Geneticist Leif Andersson has been researching animal domestication for more than 30 years. Whole-genome sequencing has greatly facilitated Andersson's work on chickens and horses, among other species. Photograph: Lars Wallin.
Other domestic species with longer histories might be expected to have as much—if not more—genetic domestication changes and variation.
With climate change, the past may be a prologue
Animal domestication researchers believe that the new genetics and robust discourse bodes well for the field. In the past, Zeder says, the work of geneticists and archaeologists was not mutually supportive. But today, geneticists such as Larson and Andersson appreciate that “the archaeologists are able to give the geneticists… an understanding [of] what that human–plant and –animal interaction process is—and [to] really talk about the nitty-gritty of what domestication is.”
Geneticists can help archaeologists, too, especially with what Zeder calls the “how we got to where we are” question. “I can think of very few thresholds that are as significant as the origins of plants and animal domestication,” Zeder says. “They created new ranges of species; they had a huge impact on biodiversity, a huge transformative impact on landscapes, on the atmosphere, and all the rest. And it has been a major engine of a great deal of subsequent cultural evolution. So, understanding a number of core questions about that transition has got to be one of the holy grails of understanding the human path.”
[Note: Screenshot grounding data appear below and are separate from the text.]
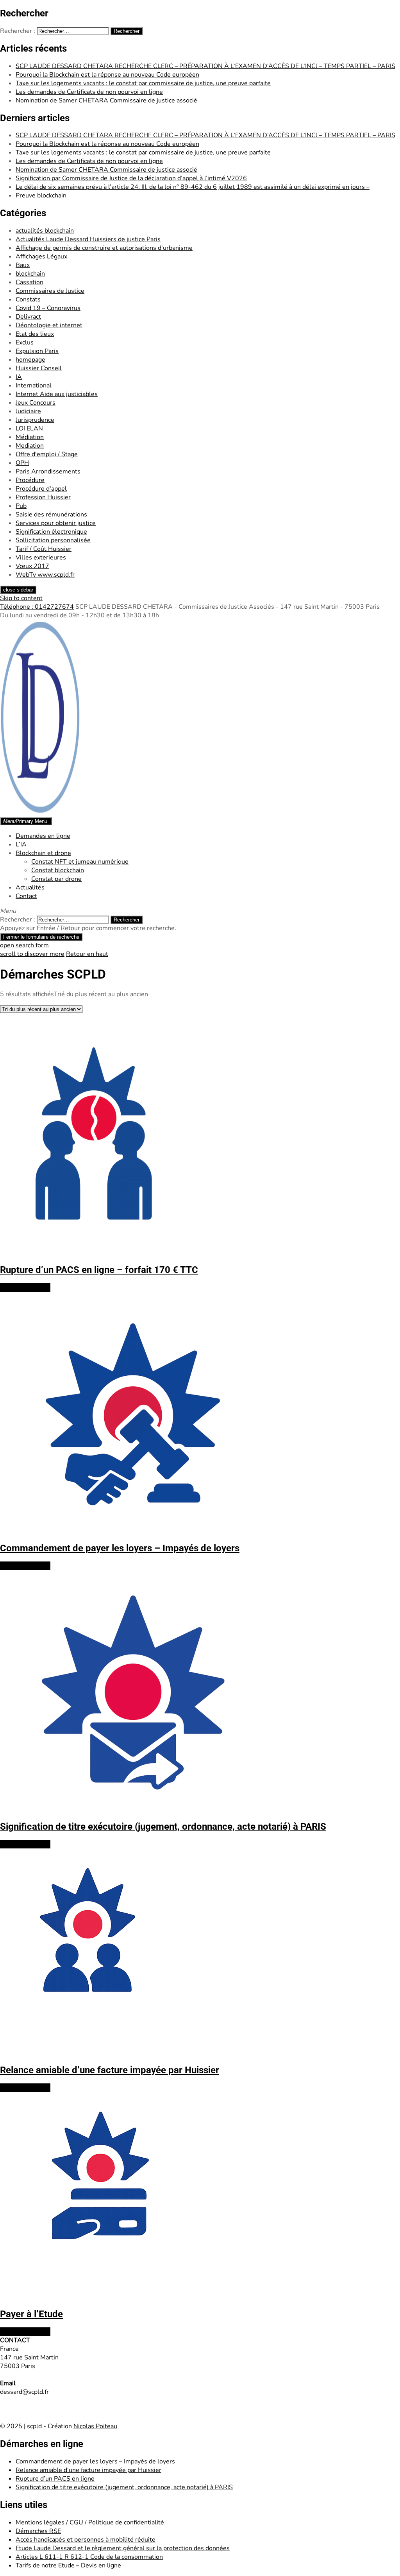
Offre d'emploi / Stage (47, 454)
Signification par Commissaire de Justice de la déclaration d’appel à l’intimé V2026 (131, 178)
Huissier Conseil (39, 368)
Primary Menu (25, 821)
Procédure (30, 480)
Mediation (30, 445)
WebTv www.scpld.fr (45, 574)
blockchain (30, 273)
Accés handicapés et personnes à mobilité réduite (85, 2539)
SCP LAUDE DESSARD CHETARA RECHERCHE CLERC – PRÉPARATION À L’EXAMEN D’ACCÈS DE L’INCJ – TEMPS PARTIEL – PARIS (205, 66)
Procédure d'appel (41, 488)
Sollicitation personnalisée (53, 540)
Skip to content (21, 598)
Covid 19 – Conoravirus (48, 308)
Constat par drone (56, 879)
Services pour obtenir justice (56, 523)
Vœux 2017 (32, 566)
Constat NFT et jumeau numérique (80, 861)
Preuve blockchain (41, 195)
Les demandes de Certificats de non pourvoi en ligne (89, 92)
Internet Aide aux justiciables (57, 394)
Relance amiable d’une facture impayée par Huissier (88, 2470)
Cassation (29, 282)
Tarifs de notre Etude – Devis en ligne (68, 2565)
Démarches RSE (38, 2531)
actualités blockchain (45, 230)
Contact (26, 896)
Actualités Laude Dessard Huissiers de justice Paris (88, 239)
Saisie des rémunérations (51, 514)
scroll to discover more (32, 954)
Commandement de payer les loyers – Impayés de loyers (95, 2461)
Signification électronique (51, 531)
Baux (23, 265)
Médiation (30, 437)
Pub (21, 506)
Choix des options (25, 1287)
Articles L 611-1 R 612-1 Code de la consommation (89, 2557)
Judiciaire (28, 411)
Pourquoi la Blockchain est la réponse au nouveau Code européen (107, 74)
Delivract (28, 316)
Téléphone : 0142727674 (37, 606)
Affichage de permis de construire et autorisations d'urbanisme (104, 248)
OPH (22, 463)
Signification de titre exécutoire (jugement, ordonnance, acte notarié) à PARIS (124, 2487)
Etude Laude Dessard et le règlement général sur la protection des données (123, 2548)
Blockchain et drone (43, 853)
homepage (30, 359)
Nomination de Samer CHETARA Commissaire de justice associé (106, 100)
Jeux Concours (35, 402)
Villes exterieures (41, 557)
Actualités (30, 887)
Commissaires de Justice (50, 291)
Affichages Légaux (41, 256)
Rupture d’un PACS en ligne (55, 2478)
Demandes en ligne (43, 836)
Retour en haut (87, 954)
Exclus (25, 342)
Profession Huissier (43, 497)
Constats (28, 299)
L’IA (21, 844)
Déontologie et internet (49, 325)
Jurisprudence (35, 420)
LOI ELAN (29, 428)
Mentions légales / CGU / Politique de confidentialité (90, 2522)
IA (19, 377)
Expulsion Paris (37, 351)
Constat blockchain (57, 870)
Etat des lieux (35, 334)
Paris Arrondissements (48, 471)
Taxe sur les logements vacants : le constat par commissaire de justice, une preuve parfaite (143, 83)
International (34, 385)
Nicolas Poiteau (95, 2426)
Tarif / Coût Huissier (43, 549)
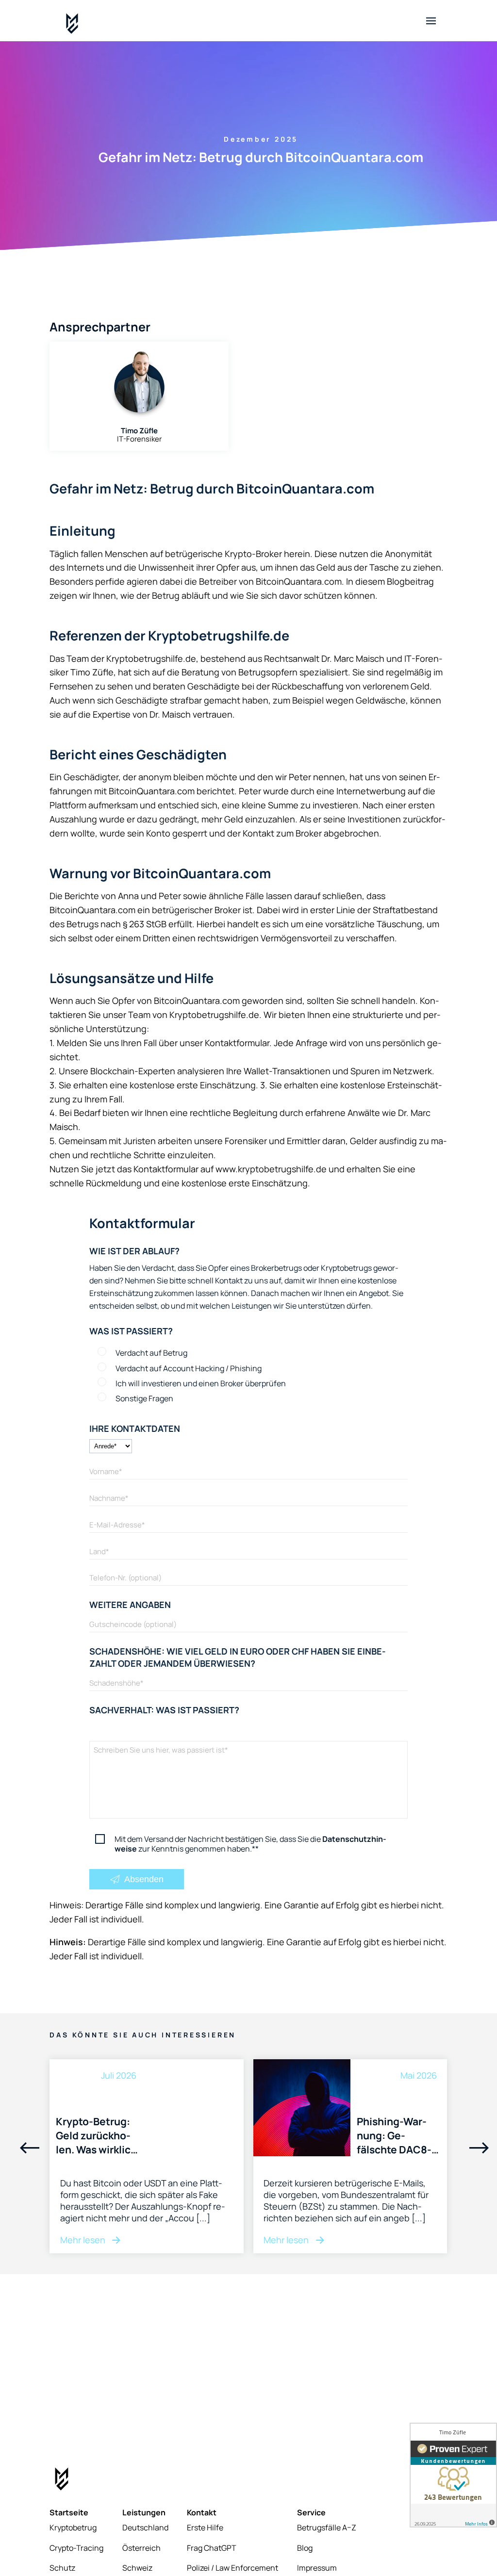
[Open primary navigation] (431, 20)
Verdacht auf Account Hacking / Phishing (189, 1368)
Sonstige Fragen (144, 1398)
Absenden (143, 1879)
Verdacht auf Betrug (151, 1352)
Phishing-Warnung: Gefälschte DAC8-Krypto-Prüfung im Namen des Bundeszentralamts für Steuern (398, 2135)
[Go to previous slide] (29, 2148)
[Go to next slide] (479, 2148)
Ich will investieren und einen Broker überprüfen (201, 1383)
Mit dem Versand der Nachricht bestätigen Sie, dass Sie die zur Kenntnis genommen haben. (250, 1844)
Domestication researchers are also concerned about a future of limited natural resources and increased environmental stresses. For Marshall, the climate change around 6000 years ago in the Sahara resonates today, and the state of pastoralism in Africa will be increasingly important in the coming years. She also says that learning about her and her colleagues’ investigations can offer “an appreciation of… the bottlenecks involved and the variability that remains in our domestic animals as a subset that existed in the wild,” and this can only be helpful. “It is important going forward that we need to know what possibilities there are for animals that currently exist but also for interbreeding with wild animals for additional domestication.”
Andersson and Larson are concerned for the future, but their original interest in studying animal domestication continues: For them, it is pure evolutionary biology. Larson says, “If you are just talking about populations’ being subject to selection pressures through time and changing as a result, it does not matter the time frame, you are talking about evolution…. You add questions of intentionality and questions about how domestication underlies civilization, [and…] it gets super exciting.”
Andersson agrees. “My research has been focused on understanding what genetic changes were crucial for domestication and how [it was] possible… to take a wild animal and turn it into a domestic form—the wild boar to the domestic pig or the wild horse to the domestic horse or the wild rabbit to the domestic rabbit.” Larson calls these questions “remarkable.” “As Darwin argued,” Andersson says, “domestication is a beautiful model for evolutionary change. It really shows how the phenotype changes when you change the frequency of genetic variance.”